▶ ABOUT THIS TASK: Look for "viewer" in every line of the listing. Copy the lines that have it.

▶ ENTRIES SUPPLIED:
---

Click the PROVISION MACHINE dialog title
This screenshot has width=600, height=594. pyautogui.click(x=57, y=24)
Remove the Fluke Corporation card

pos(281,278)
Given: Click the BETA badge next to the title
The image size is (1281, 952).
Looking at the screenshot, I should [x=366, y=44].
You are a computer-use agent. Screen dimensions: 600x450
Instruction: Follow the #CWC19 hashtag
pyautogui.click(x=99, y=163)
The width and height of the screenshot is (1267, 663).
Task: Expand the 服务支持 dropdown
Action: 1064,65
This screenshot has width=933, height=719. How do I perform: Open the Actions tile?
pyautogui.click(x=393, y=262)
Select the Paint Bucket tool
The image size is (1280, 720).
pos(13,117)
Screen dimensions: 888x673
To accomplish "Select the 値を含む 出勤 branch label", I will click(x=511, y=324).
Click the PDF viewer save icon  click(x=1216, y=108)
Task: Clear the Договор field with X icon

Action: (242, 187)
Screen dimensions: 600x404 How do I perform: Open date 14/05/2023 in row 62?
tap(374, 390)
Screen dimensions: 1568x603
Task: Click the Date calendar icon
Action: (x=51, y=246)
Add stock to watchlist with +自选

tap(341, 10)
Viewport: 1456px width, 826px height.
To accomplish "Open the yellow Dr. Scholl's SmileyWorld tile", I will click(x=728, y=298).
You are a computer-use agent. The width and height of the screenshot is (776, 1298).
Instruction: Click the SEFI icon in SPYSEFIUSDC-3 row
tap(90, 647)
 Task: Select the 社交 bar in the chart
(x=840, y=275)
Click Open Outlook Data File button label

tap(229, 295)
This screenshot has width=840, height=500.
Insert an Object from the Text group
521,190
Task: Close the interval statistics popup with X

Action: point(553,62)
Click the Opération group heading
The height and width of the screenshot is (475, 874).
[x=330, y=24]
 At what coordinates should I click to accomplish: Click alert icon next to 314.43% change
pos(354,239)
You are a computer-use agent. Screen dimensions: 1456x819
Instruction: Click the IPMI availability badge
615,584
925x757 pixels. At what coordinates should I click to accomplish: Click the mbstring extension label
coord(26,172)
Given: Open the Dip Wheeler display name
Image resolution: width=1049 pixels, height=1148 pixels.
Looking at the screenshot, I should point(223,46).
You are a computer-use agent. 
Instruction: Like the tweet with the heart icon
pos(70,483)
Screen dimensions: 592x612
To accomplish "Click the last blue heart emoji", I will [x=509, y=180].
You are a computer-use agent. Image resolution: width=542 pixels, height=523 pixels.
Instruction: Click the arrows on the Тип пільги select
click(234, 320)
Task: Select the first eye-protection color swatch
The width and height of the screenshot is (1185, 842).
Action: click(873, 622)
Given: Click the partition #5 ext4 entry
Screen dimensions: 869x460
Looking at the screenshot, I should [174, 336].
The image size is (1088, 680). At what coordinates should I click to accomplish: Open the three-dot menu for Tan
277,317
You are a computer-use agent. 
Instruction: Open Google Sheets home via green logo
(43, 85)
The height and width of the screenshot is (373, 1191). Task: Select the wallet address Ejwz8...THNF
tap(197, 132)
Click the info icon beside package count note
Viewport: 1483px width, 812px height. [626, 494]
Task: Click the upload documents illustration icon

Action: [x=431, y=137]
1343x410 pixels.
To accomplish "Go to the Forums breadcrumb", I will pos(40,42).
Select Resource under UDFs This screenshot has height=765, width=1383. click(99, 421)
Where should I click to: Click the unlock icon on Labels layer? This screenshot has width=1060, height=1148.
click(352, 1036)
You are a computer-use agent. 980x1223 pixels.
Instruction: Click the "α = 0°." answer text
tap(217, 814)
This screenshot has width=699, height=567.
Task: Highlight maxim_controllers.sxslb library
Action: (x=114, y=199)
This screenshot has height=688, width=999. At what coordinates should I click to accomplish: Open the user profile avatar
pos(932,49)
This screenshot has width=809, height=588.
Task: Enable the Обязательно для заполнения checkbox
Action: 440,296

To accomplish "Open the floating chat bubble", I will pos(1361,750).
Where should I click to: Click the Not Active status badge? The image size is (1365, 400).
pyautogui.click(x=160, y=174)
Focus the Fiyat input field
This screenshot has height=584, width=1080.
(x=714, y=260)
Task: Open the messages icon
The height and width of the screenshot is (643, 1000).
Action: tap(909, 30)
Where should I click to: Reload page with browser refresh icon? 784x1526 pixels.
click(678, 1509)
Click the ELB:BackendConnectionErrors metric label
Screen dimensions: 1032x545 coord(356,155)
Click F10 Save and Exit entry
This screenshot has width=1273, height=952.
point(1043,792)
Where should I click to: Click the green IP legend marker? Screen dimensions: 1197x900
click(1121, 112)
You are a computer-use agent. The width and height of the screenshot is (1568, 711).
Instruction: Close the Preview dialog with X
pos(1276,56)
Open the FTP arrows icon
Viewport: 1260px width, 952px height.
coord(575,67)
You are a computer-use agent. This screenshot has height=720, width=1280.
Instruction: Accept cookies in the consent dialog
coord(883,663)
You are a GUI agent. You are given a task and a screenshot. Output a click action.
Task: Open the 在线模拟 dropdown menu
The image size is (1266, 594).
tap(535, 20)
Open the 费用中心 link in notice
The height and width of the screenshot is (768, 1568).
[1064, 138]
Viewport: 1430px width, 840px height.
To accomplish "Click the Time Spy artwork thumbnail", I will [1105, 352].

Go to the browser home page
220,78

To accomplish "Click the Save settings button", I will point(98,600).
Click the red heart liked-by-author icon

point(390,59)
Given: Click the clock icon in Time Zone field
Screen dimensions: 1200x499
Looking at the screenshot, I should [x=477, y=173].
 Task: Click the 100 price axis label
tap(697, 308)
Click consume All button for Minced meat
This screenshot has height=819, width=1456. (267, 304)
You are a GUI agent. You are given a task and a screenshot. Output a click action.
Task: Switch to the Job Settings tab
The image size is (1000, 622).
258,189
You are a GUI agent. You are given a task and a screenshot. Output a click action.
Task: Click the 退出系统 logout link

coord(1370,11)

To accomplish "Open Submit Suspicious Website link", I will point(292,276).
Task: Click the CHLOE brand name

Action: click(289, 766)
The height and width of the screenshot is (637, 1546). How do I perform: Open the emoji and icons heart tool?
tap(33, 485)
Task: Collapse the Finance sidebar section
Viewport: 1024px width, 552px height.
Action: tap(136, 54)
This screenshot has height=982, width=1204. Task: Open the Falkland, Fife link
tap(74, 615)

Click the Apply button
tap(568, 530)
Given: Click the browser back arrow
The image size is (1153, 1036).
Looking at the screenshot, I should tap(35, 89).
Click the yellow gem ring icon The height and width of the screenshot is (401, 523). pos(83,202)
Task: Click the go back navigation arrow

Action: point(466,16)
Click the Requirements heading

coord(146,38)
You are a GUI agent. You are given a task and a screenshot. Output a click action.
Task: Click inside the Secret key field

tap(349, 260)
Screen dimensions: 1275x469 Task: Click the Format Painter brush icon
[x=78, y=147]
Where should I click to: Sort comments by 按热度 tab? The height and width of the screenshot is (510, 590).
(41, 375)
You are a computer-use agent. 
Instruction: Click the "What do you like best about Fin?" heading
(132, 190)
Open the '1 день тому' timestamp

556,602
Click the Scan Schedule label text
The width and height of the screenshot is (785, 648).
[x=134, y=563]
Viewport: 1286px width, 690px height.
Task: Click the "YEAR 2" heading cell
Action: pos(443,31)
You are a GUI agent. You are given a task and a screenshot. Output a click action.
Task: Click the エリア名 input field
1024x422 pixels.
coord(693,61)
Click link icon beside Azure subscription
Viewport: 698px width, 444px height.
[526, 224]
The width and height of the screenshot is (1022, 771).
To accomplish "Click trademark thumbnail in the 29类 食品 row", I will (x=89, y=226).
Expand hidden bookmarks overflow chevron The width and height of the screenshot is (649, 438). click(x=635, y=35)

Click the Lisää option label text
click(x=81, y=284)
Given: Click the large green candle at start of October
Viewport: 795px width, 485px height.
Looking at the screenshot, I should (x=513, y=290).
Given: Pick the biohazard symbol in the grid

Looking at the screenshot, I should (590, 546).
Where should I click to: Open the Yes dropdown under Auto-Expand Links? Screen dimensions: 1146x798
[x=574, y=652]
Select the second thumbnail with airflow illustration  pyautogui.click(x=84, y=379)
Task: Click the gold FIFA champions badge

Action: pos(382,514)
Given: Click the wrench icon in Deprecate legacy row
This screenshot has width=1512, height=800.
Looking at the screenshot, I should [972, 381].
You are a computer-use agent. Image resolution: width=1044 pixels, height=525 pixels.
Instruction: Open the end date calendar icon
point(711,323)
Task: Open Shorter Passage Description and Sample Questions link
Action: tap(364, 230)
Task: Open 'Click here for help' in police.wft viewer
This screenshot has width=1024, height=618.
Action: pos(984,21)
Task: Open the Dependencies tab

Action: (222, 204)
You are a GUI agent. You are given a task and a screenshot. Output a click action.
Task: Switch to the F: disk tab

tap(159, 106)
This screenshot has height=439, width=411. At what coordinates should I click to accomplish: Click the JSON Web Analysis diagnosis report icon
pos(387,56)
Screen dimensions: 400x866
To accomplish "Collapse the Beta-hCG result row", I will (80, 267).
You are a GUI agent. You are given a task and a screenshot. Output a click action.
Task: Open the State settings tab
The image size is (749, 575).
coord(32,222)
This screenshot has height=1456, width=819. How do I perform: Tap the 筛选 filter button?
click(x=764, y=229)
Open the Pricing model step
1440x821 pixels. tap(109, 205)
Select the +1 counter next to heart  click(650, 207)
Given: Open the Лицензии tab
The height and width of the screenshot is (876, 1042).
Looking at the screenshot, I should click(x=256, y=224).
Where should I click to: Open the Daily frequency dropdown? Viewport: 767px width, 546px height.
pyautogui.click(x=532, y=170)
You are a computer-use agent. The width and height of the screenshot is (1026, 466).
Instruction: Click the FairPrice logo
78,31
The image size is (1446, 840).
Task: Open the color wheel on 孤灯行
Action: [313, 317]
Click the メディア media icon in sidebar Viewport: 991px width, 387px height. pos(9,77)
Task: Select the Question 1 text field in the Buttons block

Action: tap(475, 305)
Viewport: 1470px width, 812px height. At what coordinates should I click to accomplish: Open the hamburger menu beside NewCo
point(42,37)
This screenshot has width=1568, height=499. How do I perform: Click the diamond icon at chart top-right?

---

▶ ANSWER SECTION:
Click the PDF viewer save icon  click(x=1216, y=108)
Task: Open 'Click here for help' in police.wft viewer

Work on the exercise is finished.